* **Goal of the exercise**
Some lines in the entries contain the word "agent". Copy all of them.

Collected data:
○ ○ ○ ○ ○ ○ ○
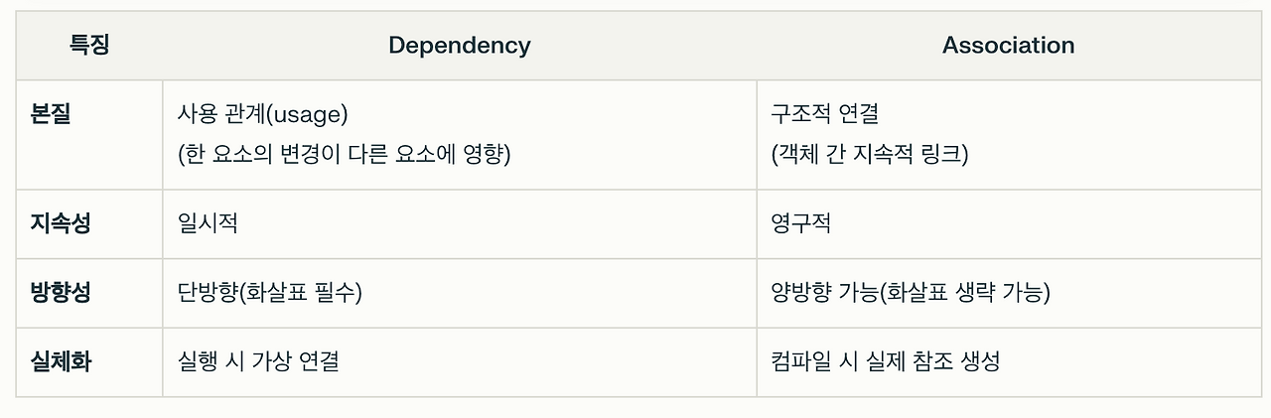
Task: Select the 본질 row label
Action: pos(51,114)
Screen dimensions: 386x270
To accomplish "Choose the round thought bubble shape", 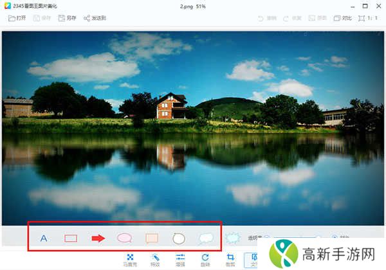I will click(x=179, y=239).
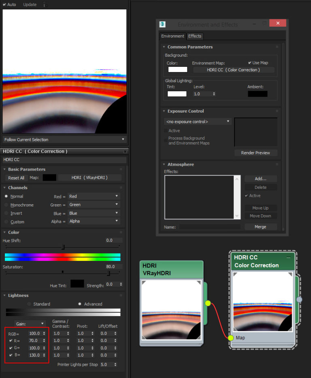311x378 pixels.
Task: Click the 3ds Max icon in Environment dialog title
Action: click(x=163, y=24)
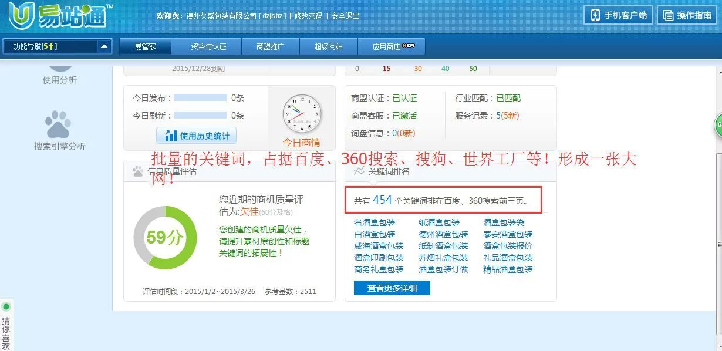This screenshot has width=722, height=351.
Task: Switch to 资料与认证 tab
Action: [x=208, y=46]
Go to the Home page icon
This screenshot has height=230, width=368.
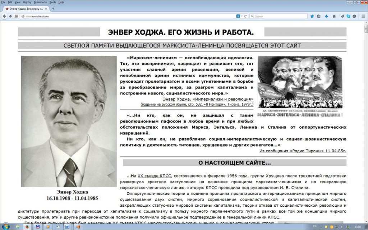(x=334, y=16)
○ ○ ○ ○ ○ ○ ○
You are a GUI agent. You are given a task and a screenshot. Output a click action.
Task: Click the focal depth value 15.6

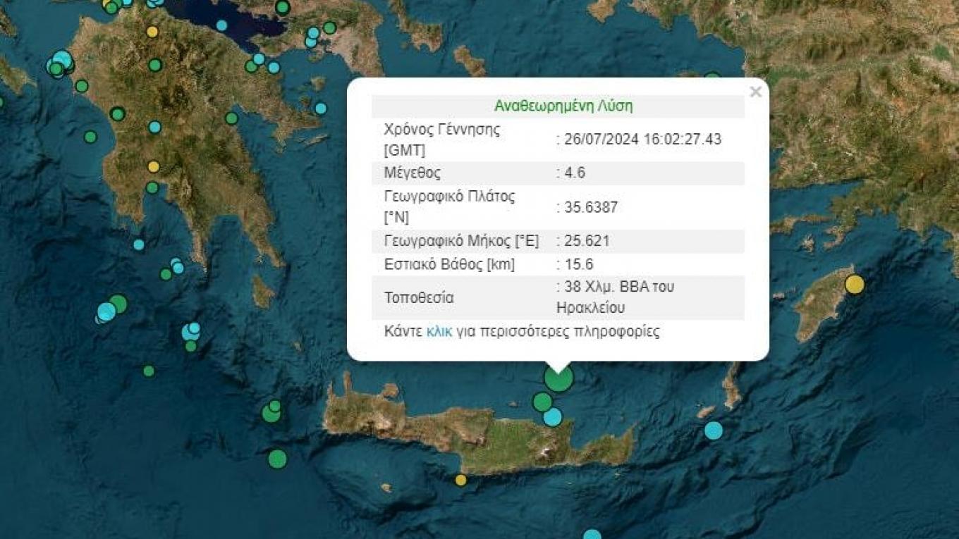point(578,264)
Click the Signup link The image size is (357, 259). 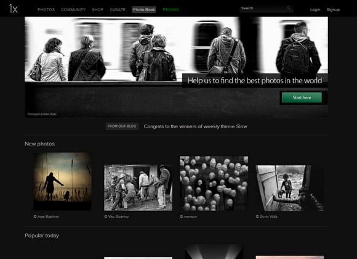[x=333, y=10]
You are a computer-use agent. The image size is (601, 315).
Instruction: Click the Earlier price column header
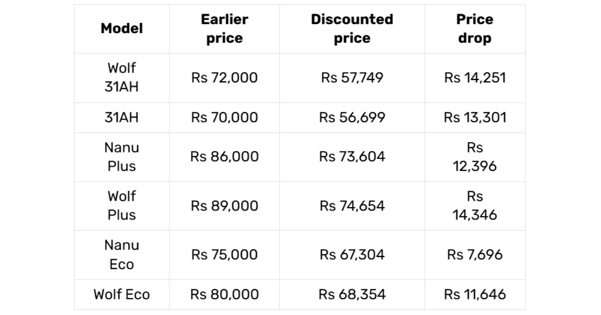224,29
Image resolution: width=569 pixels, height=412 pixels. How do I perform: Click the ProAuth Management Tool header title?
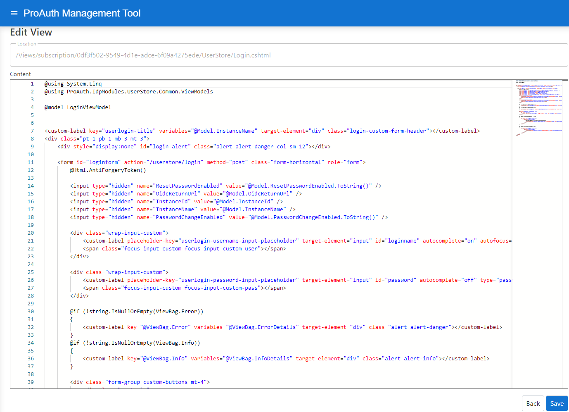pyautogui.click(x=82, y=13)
○ ○ ○ ○ ○ ○ ○
* **Written solution**
You are a GUI agent. You are given a task and a screenshot. Output a click action.
You are a computer-use agent. The image size is (601, 315).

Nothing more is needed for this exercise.